PROBLEM:
Quote the data from the line containing "The width and height of the screenshot is (426, 282)." through the line containing "pos(1513,34)", including both of those lines.

[Start of DATA ROWS]

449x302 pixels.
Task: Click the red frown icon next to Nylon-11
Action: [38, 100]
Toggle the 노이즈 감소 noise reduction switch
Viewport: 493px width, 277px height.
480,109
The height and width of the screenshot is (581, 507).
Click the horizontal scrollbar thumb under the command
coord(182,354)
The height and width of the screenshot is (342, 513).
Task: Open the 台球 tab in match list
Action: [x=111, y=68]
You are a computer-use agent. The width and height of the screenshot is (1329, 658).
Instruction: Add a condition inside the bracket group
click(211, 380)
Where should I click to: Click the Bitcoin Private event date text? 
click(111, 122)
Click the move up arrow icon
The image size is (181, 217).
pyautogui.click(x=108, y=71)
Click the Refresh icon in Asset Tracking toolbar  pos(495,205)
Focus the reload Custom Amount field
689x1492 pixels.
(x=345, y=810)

[End of DATA ROWS]
[Start of DATA ROWS]

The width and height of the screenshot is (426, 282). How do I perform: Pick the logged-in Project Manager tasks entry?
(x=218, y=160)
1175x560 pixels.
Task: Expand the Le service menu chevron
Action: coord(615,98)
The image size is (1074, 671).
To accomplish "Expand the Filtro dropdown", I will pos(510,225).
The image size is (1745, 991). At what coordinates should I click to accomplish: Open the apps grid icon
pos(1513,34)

[End of DATA ROWS]

EXPECTED ANSWER:
The width and height of the screenshot is (426, 282). How do I perform: Pick the logged-in Project Manager tasks entry?
(x=218, y=160)
1175x560 pixels.
Task: Expand the Le service menu chevron
Action: coord(615,98)
The image size is (1074, 671).
To accomplish "Expand the Filtro dropdown", I will pos(510,225).
The image size is (1745, 991). At what coordinates should I click to accomplish: Open the apps grid icon
pos(1513,34)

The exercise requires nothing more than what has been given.